Work required:
Swap "location" for "position" in the material from its start up to and including the line with "avoid-item-percent: 100% ruined is", repeating those lines otherwise unchanged and leaving out the pictures.

(Stored items from a collection)
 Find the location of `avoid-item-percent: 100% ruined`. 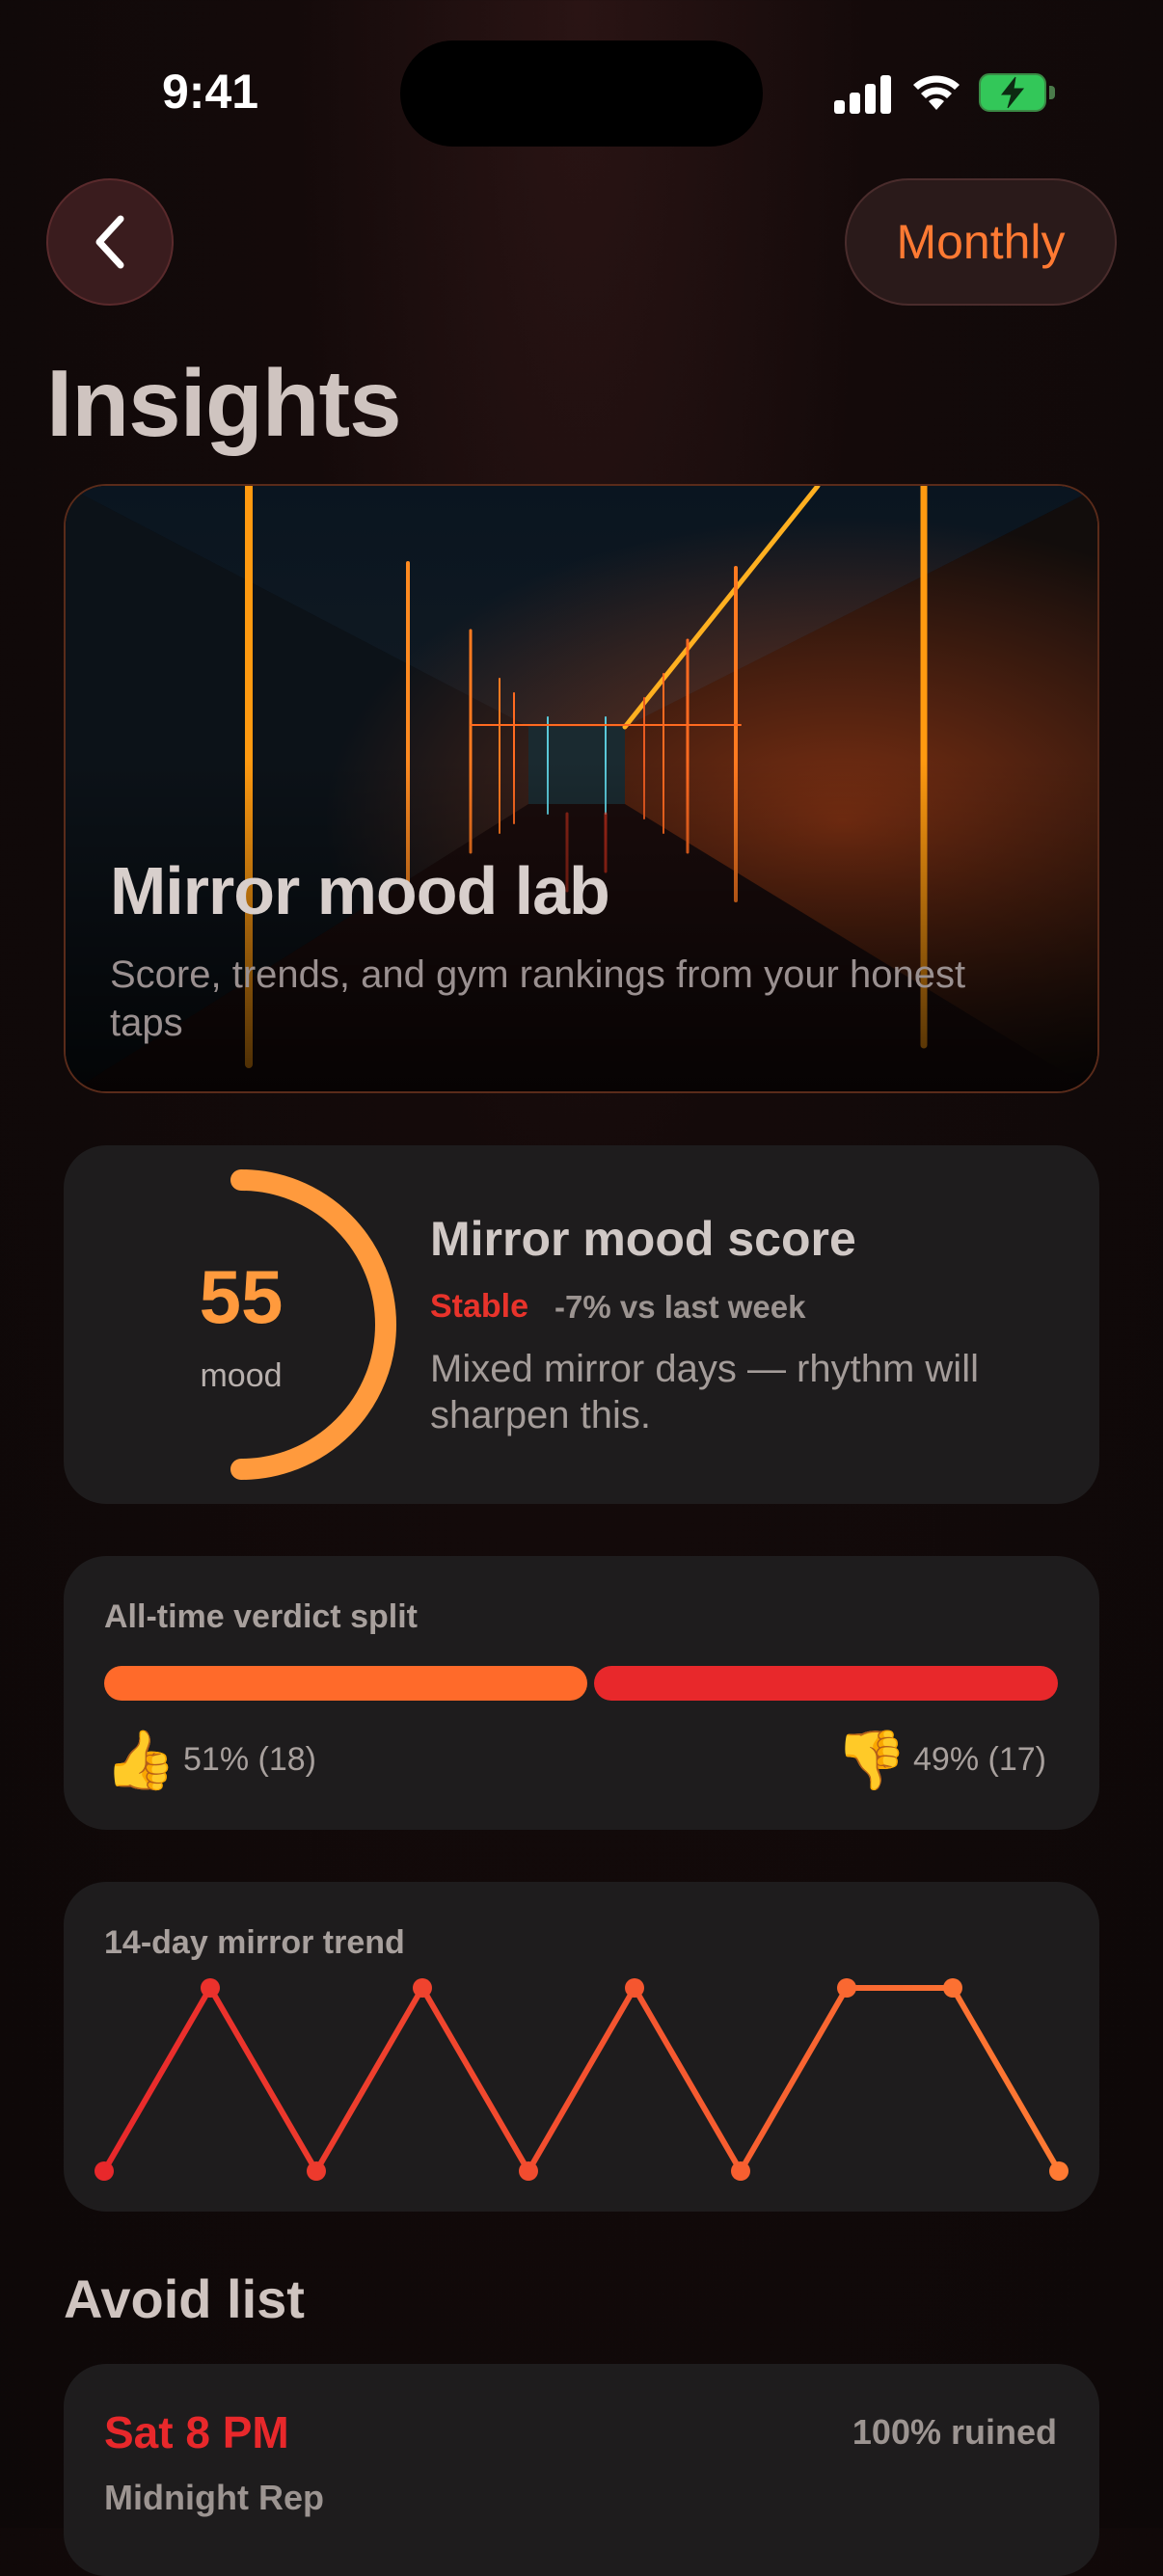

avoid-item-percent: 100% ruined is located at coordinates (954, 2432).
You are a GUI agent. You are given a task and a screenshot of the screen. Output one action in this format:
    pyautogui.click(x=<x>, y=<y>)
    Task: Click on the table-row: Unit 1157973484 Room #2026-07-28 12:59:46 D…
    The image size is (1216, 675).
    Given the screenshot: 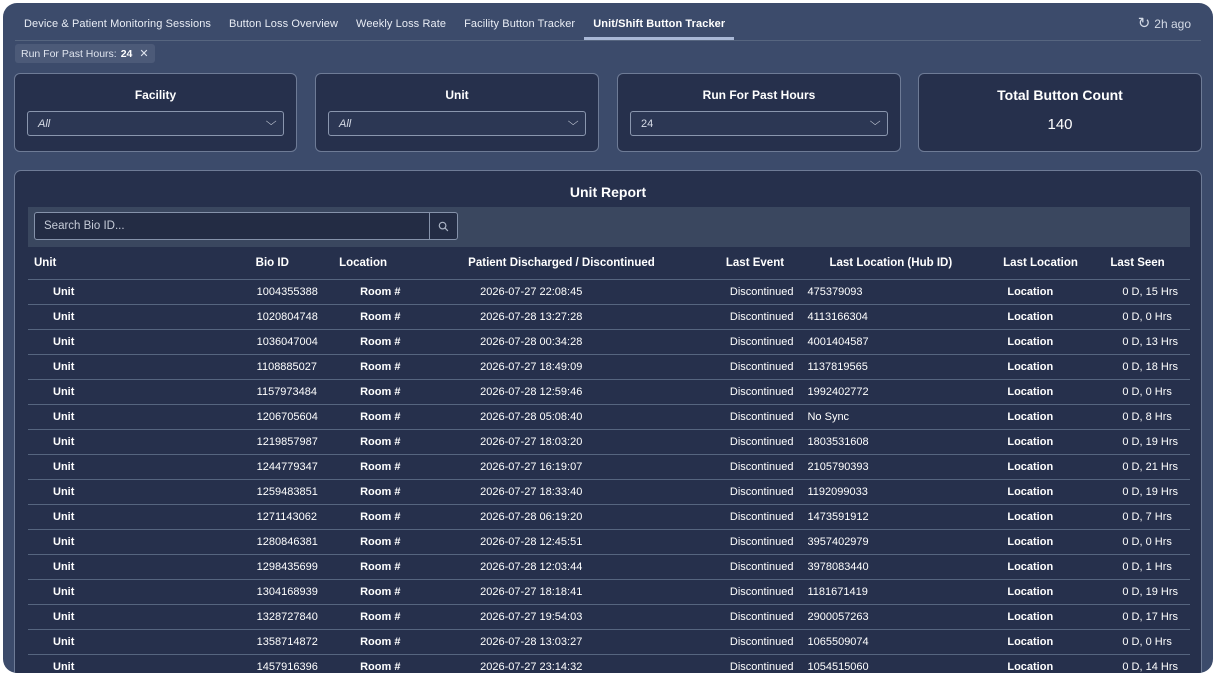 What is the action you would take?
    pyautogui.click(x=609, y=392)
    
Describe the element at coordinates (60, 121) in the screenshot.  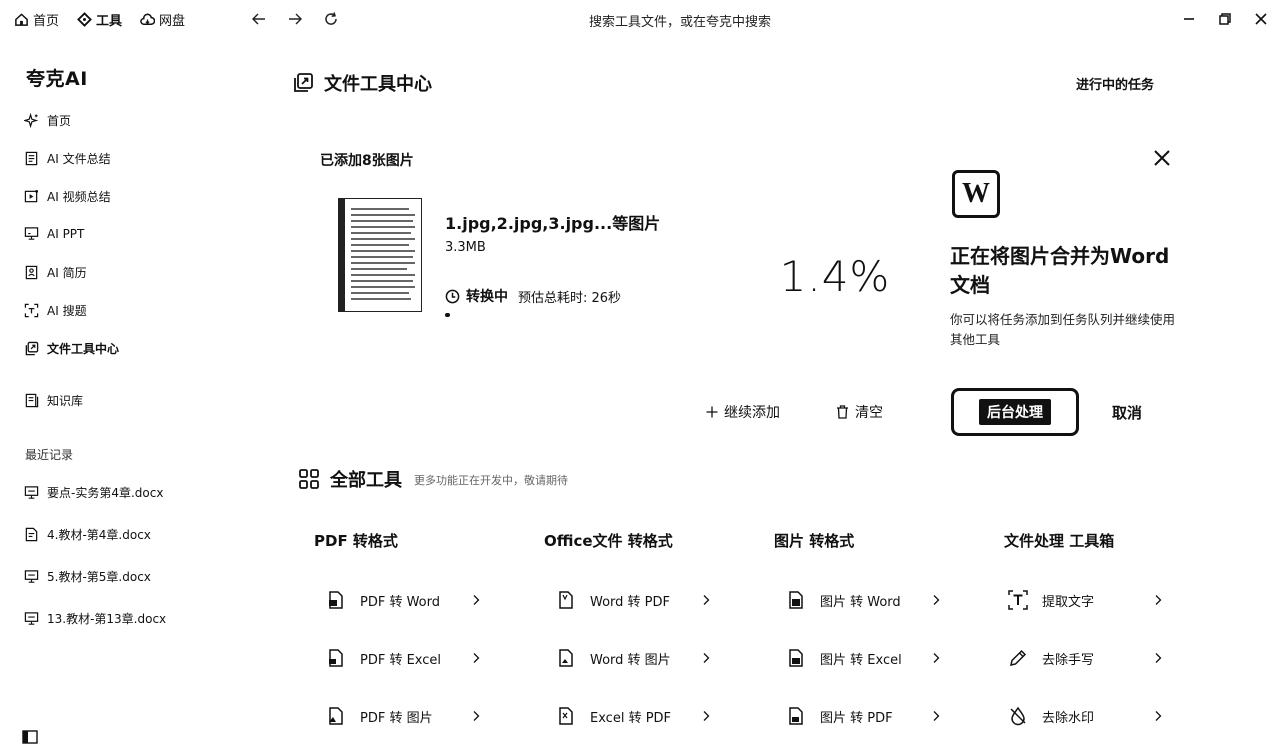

Response to the task:
 Find the position of `avoid-item-percent: 100% ruined`. 

avoid-item-percent: 100% ruined is located at coordinates (954, 2432).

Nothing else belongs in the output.